Skip to main content

Memoization Keys & States

When a CocoIndex function has memo=True, the engine caches results and skips re-execution when the inputs haven't changed. This page explains how to customize two aspects of that process:

  • Memoization keys — how CocoIndex fingerprints your inputs to find a cached result.
  • Memo states — how CocoIndex validates that a cached result is still fresh, after a fingerprint match.

How memoization works

For each argument value, CocoIndex derives a "key fragment" with this precedence:

  1. If the object implements __coco_memo_key__(), CocoIndex uses its return value.
  2. Otherwise, if you registered a memo key function for the object's type, CocoIndex uses that.
  3. Otherwise, CocoIndex falls back to structural canonicalization for a limited set of primitives/containers.

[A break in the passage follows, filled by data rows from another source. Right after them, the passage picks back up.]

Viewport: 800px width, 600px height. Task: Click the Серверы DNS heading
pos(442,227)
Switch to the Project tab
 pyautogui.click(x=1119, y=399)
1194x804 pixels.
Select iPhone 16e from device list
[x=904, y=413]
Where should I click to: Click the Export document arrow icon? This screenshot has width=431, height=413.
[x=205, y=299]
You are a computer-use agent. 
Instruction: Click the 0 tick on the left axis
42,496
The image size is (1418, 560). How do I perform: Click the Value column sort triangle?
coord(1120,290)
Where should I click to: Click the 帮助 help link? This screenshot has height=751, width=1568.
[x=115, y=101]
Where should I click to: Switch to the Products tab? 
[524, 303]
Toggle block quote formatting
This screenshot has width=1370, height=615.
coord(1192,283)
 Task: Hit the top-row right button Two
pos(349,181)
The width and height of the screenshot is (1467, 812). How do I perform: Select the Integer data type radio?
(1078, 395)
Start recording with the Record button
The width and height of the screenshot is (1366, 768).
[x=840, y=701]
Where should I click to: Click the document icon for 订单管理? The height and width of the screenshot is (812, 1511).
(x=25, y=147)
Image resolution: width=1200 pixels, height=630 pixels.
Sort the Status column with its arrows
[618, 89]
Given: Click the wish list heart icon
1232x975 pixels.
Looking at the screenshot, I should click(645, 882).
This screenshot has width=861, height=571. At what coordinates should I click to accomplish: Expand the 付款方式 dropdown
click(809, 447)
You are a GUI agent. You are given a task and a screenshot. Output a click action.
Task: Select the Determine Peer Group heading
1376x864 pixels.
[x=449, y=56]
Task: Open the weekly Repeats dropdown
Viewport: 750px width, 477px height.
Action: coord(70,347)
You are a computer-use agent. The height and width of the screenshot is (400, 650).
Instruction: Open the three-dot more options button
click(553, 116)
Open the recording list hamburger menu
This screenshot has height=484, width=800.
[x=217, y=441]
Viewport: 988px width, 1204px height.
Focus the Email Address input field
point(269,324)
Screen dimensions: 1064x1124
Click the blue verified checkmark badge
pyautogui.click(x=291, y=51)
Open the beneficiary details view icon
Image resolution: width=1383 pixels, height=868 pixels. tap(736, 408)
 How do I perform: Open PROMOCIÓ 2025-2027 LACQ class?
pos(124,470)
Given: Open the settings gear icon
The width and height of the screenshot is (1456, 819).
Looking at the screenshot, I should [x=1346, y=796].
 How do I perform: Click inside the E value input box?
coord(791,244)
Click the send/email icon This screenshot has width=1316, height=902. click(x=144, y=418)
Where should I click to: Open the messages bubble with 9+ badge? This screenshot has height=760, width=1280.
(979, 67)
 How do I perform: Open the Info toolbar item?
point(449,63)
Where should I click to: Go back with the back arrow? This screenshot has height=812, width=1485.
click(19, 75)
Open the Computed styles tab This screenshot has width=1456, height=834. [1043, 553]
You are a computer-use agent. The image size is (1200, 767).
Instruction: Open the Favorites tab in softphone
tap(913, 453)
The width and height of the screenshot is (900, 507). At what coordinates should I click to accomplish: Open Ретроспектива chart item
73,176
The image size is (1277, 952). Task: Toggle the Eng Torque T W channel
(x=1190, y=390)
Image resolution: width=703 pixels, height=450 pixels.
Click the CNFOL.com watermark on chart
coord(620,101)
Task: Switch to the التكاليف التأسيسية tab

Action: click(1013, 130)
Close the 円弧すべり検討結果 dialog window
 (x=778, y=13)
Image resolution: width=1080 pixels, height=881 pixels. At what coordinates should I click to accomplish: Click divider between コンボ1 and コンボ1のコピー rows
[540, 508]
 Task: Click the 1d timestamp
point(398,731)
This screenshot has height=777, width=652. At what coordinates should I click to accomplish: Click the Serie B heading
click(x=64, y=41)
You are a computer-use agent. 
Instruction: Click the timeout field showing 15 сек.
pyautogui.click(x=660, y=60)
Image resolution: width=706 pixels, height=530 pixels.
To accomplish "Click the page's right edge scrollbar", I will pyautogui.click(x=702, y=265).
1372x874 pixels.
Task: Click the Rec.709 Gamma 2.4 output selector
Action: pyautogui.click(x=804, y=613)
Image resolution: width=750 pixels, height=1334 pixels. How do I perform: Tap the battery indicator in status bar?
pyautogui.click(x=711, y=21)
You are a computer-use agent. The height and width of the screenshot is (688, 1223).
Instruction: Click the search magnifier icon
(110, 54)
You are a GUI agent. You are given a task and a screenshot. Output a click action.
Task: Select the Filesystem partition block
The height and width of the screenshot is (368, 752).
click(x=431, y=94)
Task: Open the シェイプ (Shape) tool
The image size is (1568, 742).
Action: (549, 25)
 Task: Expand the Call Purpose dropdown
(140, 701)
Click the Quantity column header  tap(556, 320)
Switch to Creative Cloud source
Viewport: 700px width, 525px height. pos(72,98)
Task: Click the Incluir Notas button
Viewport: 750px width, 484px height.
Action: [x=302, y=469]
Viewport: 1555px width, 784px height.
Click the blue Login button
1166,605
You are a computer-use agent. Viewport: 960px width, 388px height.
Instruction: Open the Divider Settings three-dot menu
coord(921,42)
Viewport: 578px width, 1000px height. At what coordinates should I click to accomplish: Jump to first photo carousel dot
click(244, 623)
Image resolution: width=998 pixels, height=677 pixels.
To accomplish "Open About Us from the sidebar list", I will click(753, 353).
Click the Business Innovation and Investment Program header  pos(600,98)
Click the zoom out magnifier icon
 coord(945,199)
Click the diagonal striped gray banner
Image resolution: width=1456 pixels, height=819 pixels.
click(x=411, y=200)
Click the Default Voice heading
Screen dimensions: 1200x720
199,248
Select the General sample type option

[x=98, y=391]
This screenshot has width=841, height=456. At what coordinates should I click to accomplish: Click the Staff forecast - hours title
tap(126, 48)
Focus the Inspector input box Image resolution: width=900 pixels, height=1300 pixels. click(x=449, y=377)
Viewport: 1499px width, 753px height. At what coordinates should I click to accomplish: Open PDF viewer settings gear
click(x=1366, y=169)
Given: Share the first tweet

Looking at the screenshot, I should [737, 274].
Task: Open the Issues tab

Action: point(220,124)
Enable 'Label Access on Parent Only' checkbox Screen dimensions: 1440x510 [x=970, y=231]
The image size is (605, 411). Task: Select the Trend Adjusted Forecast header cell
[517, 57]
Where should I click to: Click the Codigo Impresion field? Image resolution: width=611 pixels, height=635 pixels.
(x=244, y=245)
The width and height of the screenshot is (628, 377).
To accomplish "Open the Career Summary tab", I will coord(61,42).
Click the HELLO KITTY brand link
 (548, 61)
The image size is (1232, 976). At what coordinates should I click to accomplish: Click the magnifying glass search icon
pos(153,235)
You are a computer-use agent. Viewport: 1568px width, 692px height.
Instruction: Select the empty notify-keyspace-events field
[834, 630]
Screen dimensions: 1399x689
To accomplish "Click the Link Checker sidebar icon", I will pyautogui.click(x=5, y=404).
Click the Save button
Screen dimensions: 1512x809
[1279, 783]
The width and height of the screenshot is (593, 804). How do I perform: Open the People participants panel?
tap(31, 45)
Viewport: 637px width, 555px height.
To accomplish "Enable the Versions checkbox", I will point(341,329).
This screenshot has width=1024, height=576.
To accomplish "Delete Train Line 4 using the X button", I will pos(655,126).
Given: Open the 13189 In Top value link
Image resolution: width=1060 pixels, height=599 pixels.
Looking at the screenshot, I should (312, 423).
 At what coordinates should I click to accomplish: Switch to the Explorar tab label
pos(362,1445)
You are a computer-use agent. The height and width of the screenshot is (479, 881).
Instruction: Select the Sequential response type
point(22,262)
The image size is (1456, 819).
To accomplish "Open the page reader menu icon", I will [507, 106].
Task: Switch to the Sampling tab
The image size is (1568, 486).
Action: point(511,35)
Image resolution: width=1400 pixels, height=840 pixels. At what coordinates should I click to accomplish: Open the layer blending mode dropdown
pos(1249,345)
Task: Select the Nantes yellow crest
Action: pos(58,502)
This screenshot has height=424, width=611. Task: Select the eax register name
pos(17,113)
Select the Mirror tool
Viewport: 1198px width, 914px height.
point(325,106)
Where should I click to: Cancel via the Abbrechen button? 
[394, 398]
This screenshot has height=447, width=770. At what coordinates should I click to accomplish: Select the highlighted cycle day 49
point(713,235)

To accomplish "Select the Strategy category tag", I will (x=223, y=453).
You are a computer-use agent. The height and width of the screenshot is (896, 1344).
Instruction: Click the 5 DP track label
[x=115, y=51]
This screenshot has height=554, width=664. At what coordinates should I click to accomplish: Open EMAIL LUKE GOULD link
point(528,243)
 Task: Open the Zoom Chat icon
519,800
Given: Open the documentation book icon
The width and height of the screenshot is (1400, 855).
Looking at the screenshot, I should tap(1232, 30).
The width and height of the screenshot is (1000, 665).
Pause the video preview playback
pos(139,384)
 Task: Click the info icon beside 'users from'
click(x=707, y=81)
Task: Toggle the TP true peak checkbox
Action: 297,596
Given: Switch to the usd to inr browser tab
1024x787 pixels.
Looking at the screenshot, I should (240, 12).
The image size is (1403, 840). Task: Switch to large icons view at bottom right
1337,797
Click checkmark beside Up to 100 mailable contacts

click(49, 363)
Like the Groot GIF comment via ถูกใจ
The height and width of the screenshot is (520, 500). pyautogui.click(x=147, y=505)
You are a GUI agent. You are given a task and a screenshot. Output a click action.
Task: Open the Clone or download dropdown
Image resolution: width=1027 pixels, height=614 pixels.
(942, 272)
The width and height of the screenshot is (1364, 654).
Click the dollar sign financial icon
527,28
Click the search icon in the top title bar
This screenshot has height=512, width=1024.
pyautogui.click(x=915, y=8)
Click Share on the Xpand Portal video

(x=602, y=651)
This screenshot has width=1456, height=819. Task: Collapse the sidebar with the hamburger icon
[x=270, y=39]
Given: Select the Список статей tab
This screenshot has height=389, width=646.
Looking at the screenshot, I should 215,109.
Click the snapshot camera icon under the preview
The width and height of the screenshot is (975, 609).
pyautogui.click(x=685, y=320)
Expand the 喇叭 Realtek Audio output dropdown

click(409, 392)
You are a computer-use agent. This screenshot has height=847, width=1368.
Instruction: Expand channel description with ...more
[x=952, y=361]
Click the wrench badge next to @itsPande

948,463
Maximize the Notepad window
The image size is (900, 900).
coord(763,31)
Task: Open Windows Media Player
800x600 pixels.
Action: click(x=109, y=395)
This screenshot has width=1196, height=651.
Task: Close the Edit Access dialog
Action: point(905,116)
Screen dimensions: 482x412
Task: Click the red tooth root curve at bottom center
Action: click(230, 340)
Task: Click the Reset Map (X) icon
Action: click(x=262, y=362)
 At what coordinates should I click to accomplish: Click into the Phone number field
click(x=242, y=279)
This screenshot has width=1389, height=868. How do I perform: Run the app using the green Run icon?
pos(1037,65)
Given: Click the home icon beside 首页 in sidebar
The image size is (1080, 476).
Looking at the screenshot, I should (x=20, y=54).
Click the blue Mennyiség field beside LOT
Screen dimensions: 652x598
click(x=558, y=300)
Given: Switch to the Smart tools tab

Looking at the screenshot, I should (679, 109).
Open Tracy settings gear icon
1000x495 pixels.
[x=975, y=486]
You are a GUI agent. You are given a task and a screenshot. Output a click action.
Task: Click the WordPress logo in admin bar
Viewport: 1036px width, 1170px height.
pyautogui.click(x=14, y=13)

The following types are handled automatically (no custom key needed):

  • Primitives: None, bool, int, float, str, bytes, bytearray, memoryview
  • Containers: list, tuple, dict, set, frozenset (recursively canonicalized)
  • Dataclass instances: all fields included in definition order
  • Pydantic v2 models: all fields included
  • Class objects (type): identified by module and qualified name
  • Other picklable objects: used as a fallback via pickle

The key fragments are combined into a deterministic fingerprint. If the fingerprint matches a cached entry, the cached result is reused — unless memo states indicate it's stale (see Memo state validation below).

In addition to input fingerprints, CocoIndex also validates against function code fingerprints and tracked context value fingerprints. If the function's code or any tracked context value it consumed has changed, the cached result is invalidated regardless of input matching. You can control the scope of code change tracking with the logic_tracking parameter.

Customizing the memoization key

Override automatic handling

If you need custom behavior, implement __coco_memo_key__() - it takes precedence over automatic handling:

@dataclass
class Point:
x: int
y: int
transient_data: str # Don't include in memo key

def __coco_memo_key__(self) -> object:
return (self.x, self.y) # Only x and y matter for memoization

Define __coco_memo_key__ (preferred when you control the type)

Define __coco_memo_key__ (when you control the type)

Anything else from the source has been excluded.